Collected data:
-------
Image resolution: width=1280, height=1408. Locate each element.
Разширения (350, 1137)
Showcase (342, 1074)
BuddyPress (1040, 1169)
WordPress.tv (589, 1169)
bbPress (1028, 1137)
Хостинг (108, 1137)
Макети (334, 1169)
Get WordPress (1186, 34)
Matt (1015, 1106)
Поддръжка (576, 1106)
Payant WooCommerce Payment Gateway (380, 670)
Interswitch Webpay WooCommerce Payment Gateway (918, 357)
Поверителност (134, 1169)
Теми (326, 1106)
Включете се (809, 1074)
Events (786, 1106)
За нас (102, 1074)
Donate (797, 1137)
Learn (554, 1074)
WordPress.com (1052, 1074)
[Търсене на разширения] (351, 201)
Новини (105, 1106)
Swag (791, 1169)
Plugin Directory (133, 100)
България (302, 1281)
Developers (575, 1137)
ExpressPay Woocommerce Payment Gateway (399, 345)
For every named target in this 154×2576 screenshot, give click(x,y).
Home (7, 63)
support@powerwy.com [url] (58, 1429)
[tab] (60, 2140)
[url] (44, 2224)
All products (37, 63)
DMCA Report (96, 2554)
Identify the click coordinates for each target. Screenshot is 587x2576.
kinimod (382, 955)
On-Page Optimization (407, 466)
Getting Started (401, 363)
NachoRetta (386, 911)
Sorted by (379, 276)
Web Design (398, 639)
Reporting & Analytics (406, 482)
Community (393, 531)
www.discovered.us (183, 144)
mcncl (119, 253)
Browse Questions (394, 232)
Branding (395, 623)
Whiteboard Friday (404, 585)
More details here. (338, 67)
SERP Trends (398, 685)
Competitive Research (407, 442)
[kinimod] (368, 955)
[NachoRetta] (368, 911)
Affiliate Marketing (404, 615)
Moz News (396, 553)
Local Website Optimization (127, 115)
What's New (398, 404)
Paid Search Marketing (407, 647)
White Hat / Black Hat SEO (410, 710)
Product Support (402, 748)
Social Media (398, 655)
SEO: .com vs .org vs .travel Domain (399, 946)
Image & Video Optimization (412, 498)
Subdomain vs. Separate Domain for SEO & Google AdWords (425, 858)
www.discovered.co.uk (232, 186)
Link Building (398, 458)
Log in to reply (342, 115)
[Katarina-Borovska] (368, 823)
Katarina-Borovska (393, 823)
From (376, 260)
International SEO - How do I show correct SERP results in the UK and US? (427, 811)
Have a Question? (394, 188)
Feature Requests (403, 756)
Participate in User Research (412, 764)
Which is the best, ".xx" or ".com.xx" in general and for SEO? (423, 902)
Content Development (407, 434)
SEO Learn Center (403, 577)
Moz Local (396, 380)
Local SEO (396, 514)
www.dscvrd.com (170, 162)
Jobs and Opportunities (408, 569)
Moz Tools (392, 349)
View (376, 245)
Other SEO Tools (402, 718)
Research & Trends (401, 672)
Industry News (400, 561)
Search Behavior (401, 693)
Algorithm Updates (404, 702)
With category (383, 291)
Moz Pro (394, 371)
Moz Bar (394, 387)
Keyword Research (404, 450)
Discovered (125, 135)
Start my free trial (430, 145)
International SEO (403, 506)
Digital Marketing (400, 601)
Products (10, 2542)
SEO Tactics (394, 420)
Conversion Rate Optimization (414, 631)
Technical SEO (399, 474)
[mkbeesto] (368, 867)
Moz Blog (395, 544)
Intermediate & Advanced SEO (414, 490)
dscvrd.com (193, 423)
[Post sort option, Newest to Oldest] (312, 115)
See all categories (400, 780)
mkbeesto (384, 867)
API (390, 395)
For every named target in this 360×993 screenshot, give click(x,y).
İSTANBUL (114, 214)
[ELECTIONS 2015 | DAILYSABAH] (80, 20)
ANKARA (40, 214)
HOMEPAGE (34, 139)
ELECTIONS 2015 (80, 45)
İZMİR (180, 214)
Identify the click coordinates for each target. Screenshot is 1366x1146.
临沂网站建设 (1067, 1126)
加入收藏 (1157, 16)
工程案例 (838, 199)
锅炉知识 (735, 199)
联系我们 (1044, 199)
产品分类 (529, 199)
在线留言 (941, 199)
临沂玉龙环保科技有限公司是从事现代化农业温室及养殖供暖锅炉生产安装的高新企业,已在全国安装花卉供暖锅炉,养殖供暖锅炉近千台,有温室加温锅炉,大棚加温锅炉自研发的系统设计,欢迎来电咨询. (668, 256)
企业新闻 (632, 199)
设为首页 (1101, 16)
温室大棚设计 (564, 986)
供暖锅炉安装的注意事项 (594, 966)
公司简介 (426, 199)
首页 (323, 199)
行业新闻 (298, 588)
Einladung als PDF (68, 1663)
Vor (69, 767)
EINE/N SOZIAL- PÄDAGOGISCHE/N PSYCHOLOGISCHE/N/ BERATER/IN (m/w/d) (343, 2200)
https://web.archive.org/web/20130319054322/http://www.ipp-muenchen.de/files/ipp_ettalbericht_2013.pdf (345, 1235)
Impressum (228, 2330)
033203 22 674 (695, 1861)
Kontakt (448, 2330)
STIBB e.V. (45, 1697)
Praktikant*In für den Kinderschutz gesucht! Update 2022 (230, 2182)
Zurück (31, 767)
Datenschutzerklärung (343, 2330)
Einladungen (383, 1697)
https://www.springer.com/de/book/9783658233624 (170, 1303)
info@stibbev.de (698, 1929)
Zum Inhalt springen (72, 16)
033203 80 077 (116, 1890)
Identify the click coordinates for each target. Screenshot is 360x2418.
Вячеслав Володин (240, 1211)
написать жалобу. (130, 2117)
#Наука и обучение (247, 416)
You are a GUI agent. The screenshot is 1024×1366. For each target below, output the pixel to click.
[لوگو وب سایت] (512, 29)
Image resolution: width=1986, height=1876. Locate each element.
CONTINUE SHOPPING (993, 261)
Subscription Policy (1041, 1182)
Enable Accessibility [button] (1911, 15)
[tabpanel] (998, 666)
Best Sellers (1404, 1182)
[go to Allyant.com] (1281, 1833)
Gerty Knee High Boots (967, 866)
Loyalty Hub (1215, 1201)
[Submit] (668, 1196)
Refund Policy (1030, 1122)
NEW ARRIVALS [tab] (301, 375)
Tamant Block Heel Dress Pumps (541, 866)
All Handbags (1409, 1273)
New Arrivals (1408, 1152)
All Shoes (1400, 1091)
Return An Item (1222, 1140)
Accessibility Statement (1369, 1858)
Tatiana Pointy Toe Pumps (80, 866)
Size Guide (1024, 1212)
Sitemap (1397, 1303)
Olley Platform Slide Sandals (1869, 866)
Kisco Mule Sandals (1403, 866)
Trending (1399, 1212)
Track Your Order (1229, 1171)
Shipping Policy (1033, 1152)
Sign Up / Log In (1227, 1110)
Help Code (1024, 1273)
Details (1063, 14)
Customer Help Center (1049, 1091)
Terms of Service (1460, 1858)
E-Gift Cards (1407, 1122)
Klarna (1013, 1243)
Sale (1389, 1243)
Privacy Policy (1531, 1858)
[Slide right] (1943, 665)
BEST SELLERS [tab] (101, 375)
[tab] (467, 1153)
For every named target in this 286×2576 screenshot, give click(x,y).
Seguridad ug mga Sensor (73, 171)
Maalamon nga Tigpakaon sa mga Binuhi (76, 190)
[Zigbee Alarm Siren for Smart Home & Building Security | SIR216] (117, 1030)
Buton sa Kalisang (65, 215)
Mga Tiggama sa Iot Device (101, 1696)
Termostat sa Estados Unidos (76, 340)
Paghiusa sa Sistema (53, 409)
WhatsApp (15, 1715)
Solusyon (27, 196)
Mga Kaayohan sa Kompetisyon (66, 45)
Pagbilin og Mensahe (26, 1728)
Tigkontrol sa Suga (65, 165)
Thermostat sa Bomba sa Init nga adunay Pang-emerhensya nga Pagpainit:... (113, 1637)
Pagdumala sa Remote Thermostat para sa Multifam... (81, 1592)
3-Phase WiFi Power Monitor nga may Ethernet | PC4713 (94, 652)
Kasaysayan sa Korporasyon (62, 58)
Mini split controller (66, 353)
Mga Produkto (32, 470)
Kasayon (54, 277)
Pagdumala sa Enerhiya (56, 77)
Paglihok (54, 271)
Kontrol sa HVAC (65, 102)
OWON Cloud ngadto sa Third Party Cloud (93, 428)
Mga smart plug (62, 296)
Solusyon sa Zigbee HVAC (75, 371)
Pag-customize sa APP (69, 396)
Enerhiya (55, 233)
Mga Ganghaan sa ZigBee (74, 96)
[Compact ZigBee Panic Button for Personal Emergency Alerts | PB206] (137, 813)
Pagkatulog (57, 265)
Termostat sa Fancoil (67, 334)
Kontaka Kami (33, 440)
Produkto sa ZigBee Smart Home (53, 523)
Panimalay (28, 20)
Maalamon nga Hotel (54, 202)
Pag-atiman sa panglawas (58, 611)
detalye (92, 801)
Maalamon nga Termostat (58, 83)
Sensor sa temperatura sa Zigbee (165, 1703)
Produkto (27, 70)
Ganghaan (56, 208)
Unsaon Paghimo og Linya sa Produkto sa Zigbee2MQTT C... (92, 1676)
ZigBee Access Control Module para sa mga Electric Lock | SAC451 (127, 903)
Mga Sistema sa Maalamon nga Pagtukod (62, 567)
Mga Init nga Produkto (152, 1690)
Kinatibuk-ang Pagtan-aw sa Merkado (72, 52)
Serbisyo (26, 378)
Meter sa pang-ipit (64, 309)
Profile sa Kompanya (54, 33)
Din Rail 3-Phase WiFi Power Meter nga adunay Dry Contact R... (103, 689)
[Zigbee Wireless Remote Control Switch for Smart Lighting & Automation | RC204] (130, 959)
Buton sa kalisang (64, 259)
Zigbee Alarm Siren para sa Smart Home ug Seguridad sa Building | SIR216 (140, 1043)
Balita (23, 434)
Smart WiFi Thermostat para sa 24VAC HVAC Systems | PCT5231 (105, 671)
-------
■ TASK DIRECTIONS ■
Filter the records above and copy every line that contains the word "element".

■ ANSWER BELOW ■
Image resolution: width=1280, height=1408. Locate each element.
Image resolution: width=1986, height=1876. Locate each element.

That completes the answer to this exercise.